◆ TASK STATEMENT ◆
Show every line of the data that contains the string "This".

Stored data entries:
BEGIN
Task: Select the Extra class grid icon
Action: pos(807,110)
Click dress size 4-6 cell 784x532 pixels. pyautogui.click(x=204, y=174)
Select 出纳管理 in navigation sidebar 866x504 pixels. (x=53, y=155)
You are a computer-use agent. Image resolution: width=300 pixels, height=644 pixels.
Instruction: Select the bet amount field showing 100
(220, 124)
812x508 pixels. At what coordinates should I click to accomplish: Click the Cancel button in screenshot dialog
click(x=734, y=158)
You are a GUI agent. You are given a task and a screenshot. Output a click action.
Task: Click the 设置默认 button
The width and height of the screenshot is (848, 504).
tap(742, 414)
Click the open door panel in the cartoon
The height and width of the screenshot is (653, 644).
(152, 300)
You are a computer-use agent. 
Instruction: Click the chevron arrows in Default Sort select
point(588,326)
END
BEGIN
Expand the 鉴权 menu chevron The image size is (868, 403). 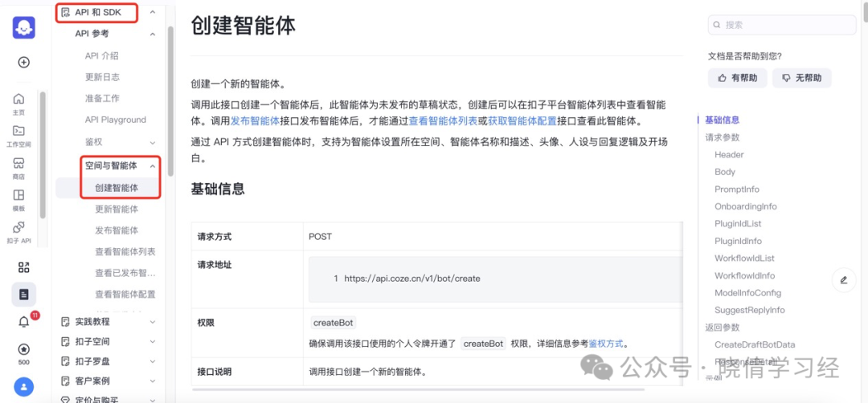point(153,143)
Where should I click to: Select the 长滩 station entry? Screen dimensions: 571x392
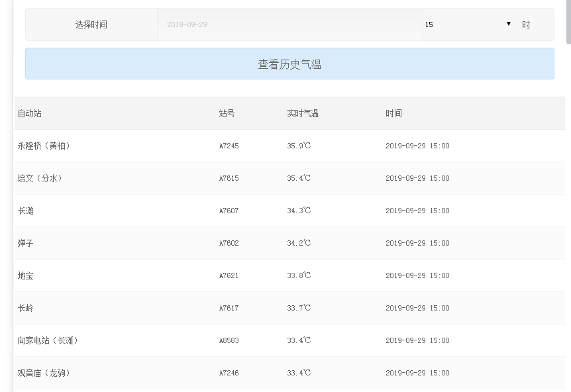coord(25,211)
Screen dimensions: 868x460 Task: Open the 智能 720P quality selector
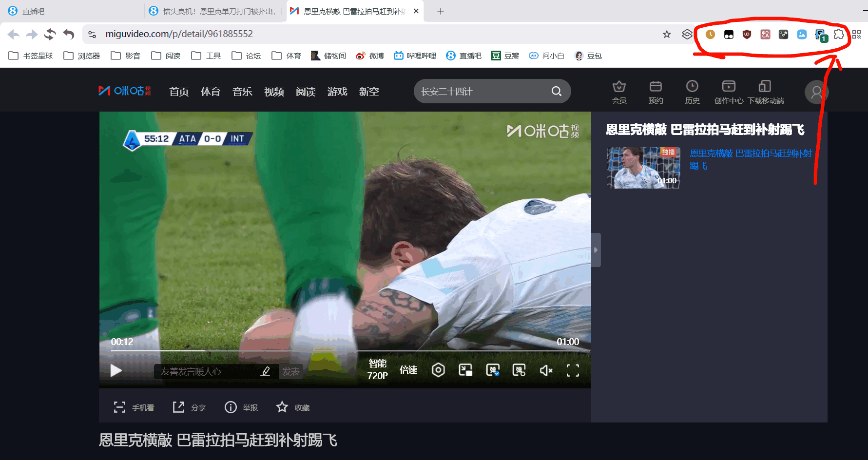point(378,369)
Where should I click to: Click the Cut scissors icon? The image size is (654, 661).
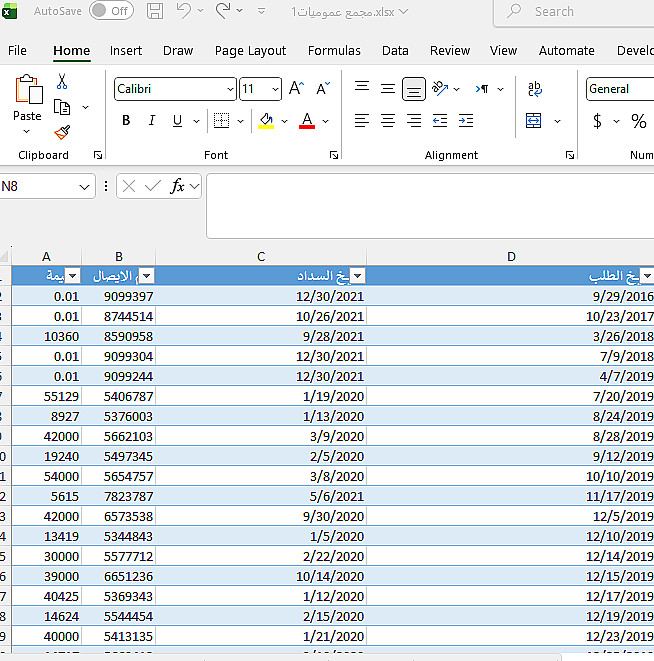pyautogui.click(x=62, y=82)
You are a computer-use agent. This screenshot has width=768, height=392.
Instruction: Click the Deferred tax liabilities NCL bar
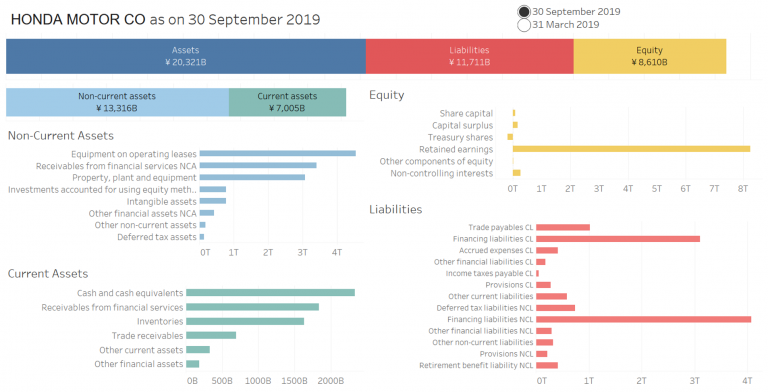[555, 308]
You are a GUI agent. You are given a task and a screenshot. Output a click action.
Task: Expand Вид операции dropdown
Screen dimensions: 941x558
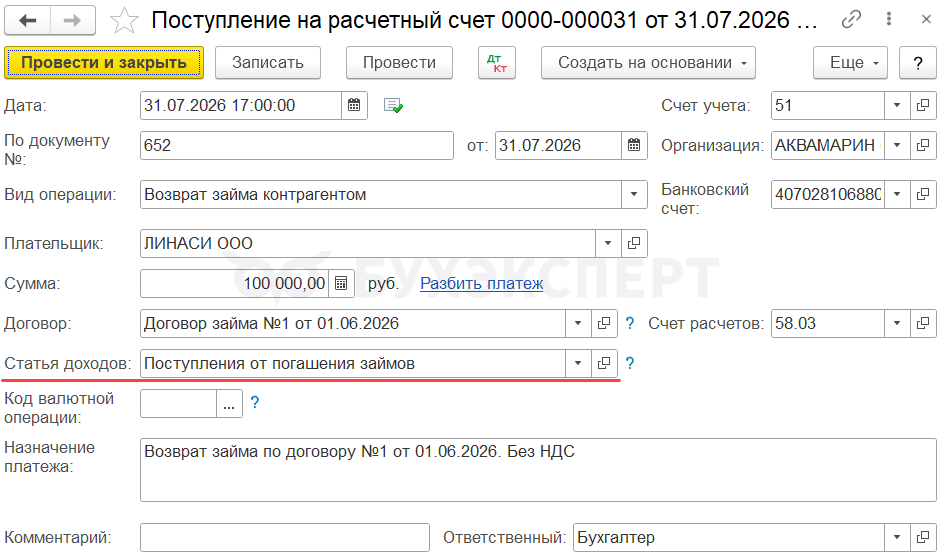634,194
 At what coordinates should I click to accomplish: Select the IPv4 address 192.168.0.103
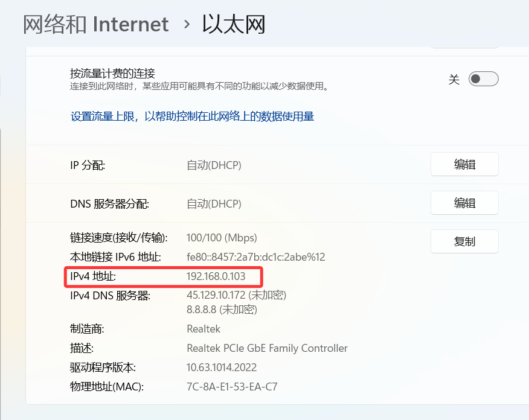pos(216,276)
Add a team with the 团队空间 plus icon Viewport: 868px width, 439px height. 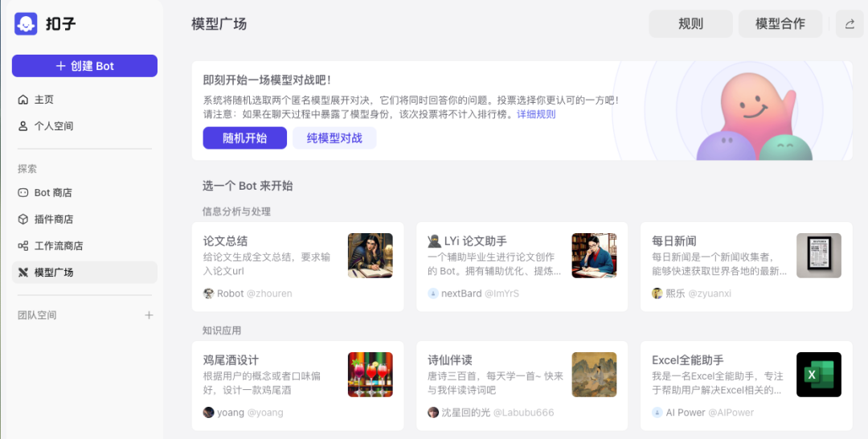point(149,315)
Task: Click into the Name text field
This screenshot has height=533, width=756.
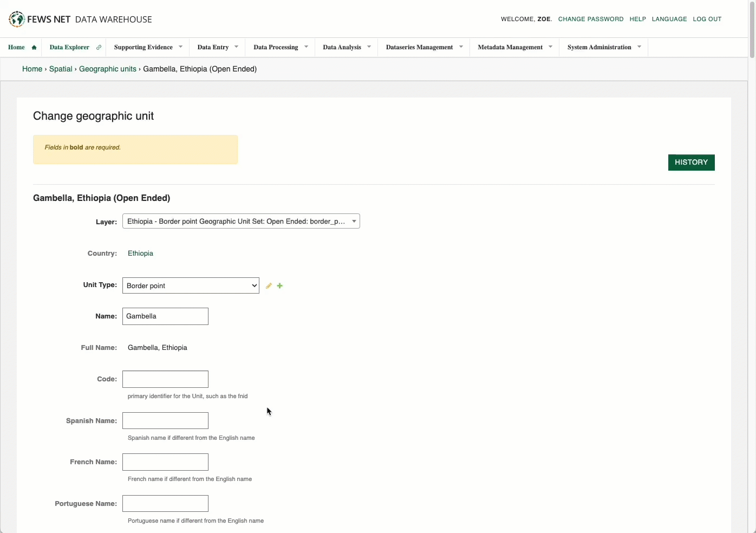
END
◆ RESPONSE AREA ◆
You are a computer-use agent. This screenshot has width=768, height=392.
This screenshot has height=533, width=756.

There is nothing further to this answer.